The coming administration should reconsider previous attitudes and adopt a different method in dealing with the Palestinians especially as it is widely believed that it is backing Israel and but for the US support, Israeli occupation would have come to an end. 
 
Abu Amr called on the US government to respect interests of the Islamic world, not only its own interests, and to initiate partnerships with Muslim States in a complete, not selective, method.
 
The leader of the Indonesian Mohammedia Association saw that the US governments is only dealing with regimes, not peoples, in the Islamic nations. He called for giving more focus to civil society organizations.
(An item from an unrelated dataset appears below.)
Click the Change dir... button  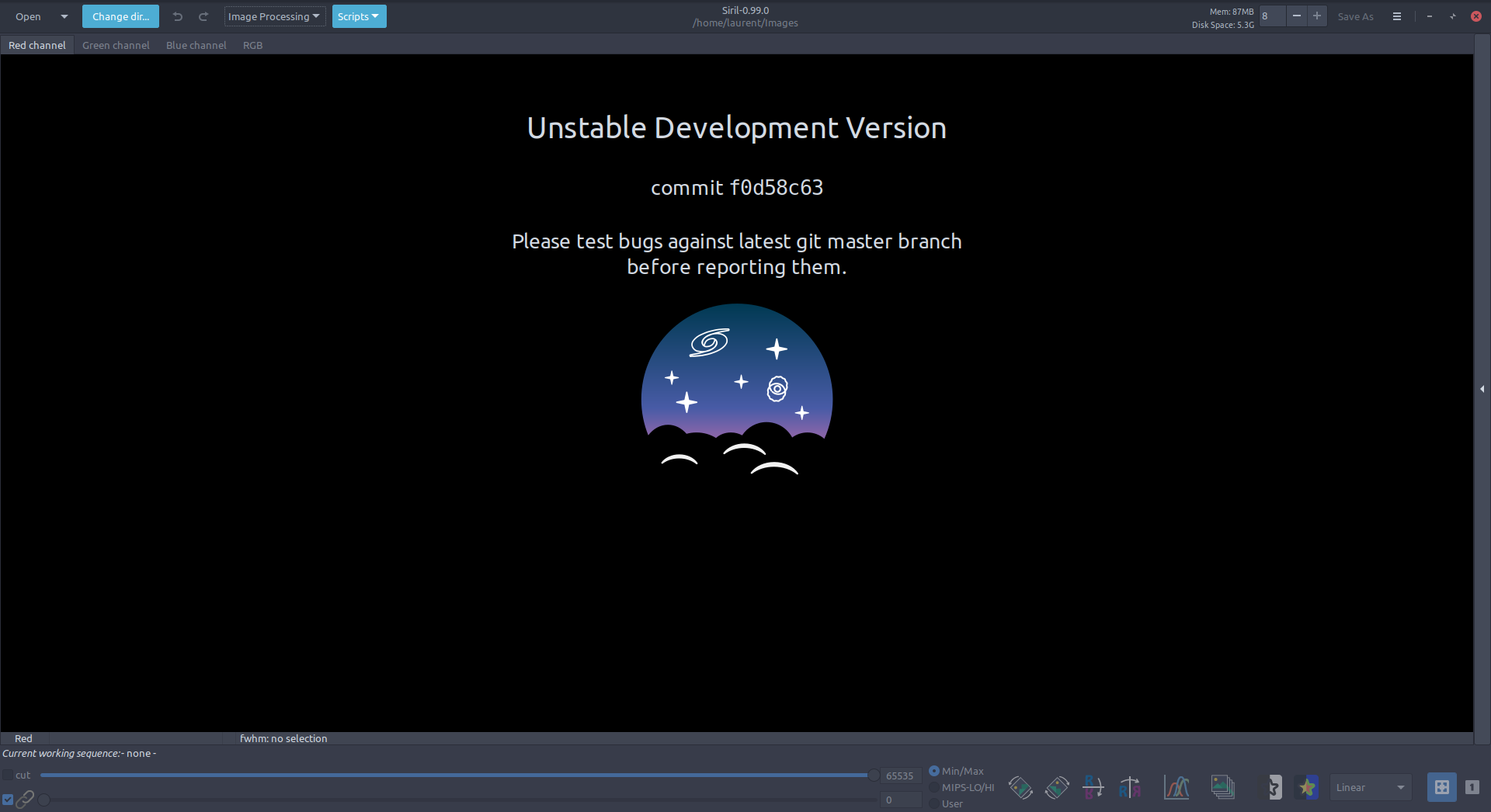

He cited his society, the Mohammedia Association, the second largest Islamic society in Indonesia in terms of supporters and that it has a population of about 35 million people spread all over the country and that it carries out several activities in the field education which are neglected like several organizations in the Islamic world. He saw that this led to feeding extremism in the region.
 
The Indonesian academic called on the US administration to use diplomatic solutions instead of military operations, and to differentiate between Islam as a religion and exercises of some movements in the Islamic world.
 
As for the chairman of Life Makers institution, the famous Islamic preacher Amr Khaled, he introduced himself as a mouthpiece of the Muslim youth and those who faced oppressions of the US policies in the Islamic world.
 
Amr Khaled saw the youth call, in a nutshell, for a fair solution for the Palestinian cause, a US withdrawal from Iraq and Afghanistan, respecting Islamic values and not to mix between extremism and Islam.
 
Khaled said that the Muslim youth seek jobs and do not seek destruction, quoting a part of a message sent to him from a young man saying:” Don”t oblige me to become an extremist. I want a job”.